→ Data provided
================================
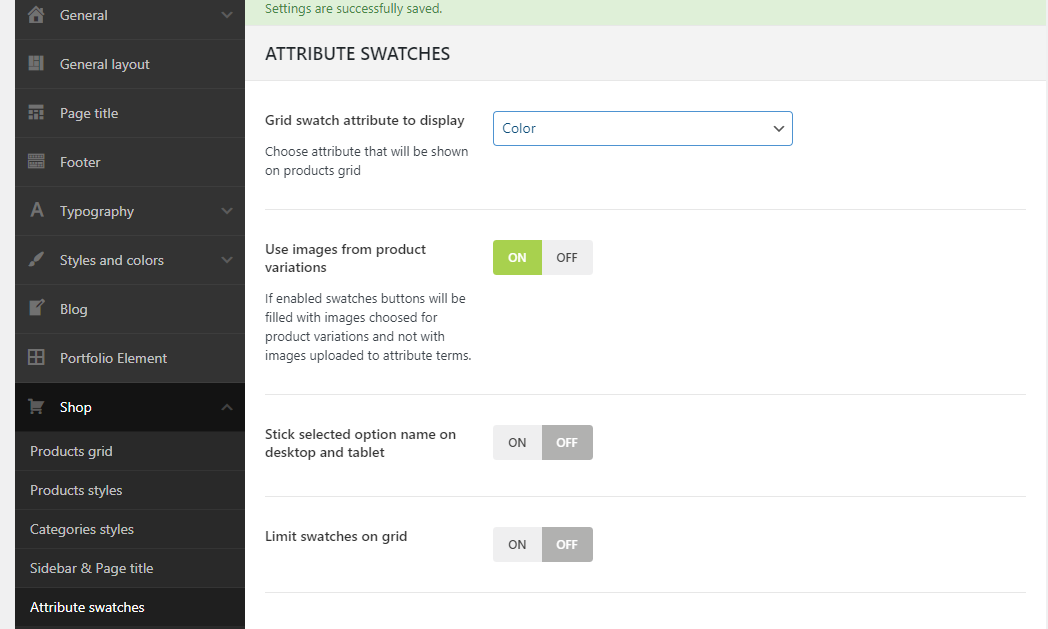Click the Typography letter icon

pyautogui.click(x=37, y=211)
================================
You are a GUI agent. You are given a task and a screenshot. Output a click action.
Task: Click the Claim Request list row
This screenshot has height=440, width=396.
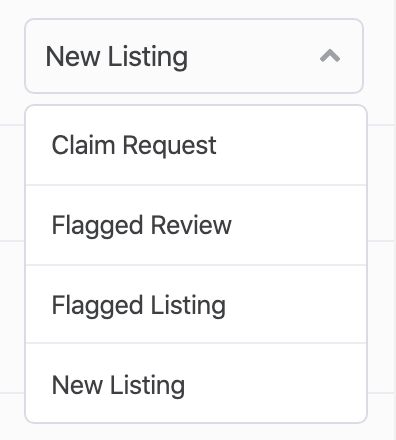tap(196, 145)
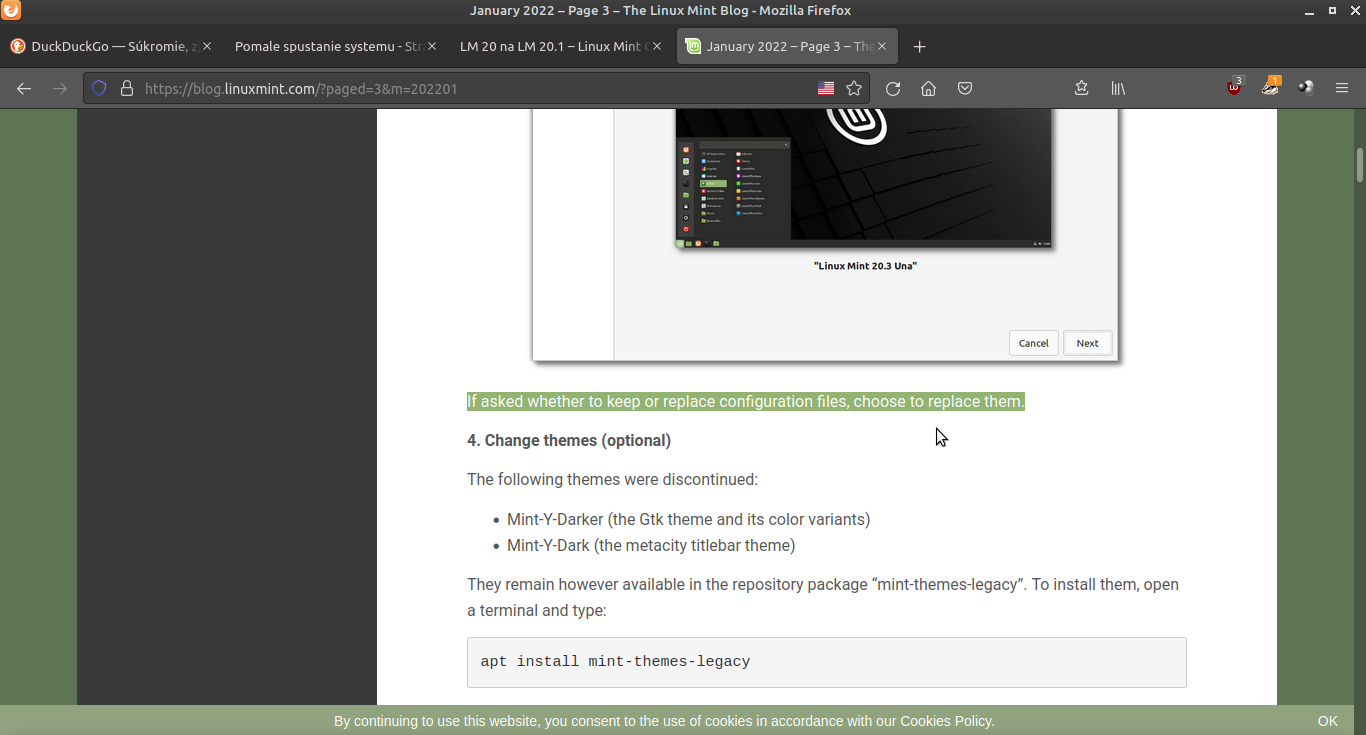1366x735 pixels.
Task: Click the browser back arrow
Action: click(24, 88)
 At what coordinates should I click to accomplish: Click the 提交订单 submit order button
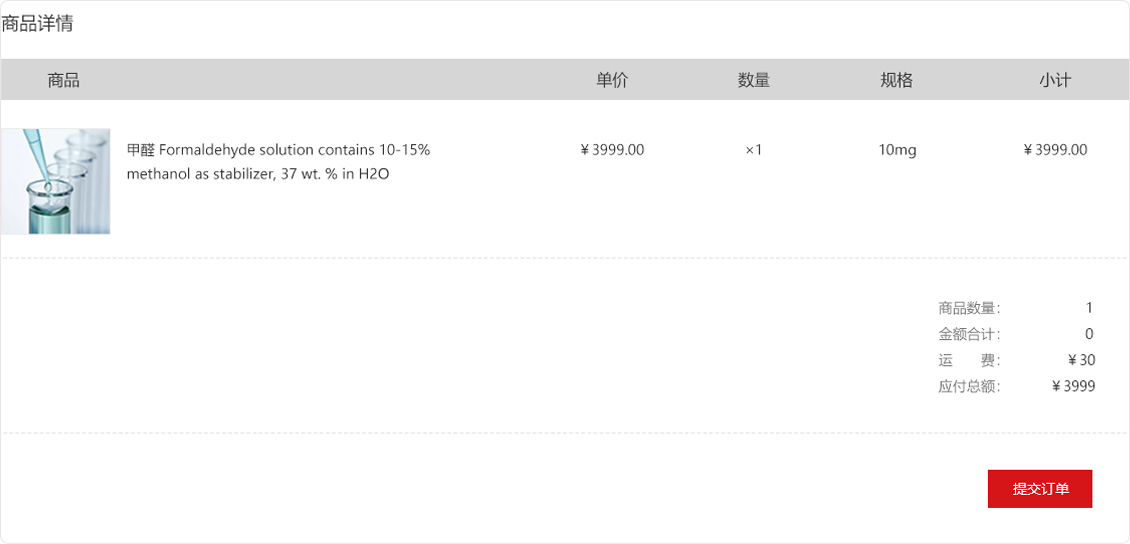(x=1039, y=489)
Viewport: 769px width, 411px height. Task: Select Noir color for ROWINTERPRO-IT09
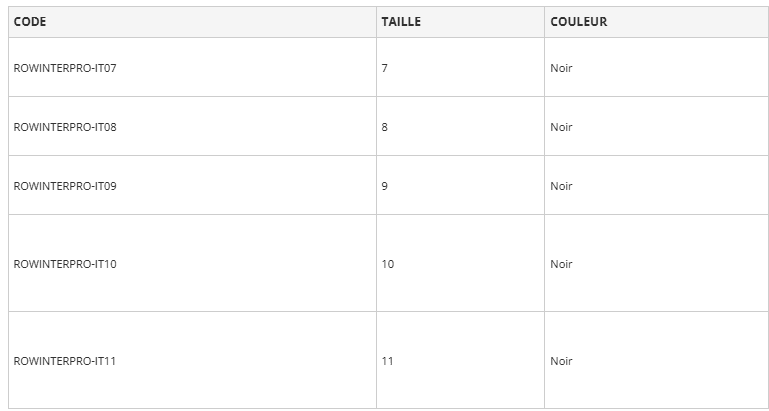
================================
→ Your task
Within the listing above, extract exactly the lines that run from the one containing "At what coordinates" through the one containing "Viewport: 769px width, 411px", excluding any pictures.

→ Output for this exercise
 At what coordinates should I click to accomplish: Click the 提交订单 submit order button
(x=1039, y=489)
Viewport: 769px width, 411px height. Task: Select Noir color for ROWINTERPRO-IT09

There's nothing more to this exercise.